**WRITTEN INSTRUCTION**:
Copy out the items from the line with "Open the settings" up to and including the line with "Action: click(3, 58)", keeping every character as it is.

**SOURCE RECORDS**:
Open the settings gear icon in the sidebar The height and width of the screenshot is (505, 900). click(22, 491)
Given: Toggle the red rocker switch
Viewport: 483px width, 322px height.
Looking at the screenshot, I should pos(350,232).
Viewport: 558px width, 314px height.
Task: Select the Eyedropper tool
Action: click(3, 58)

--

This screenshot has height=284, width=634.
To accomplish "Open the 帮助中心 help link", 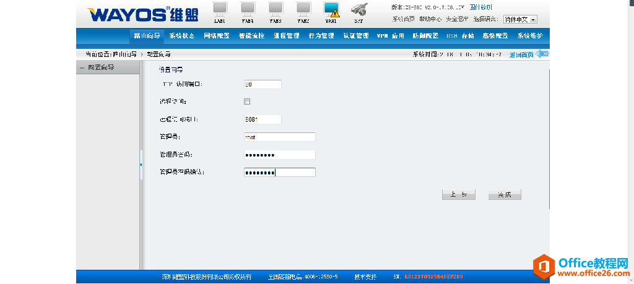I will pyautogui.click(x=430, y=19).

**SOLUTION TO THE PROBLEM**:
Open the settings gear icon in the sidebar The height and width of the screenshot is (505, 900). click(22, 491)
Given: Toggle the red rocker switch
Viewport: 483px width, 322px height.
Looking at the screenshot, I should pos(350,232).
Viewport: 558px width, 314px height.
Task: Select the Eyedropper tool
Action: click(3, 58)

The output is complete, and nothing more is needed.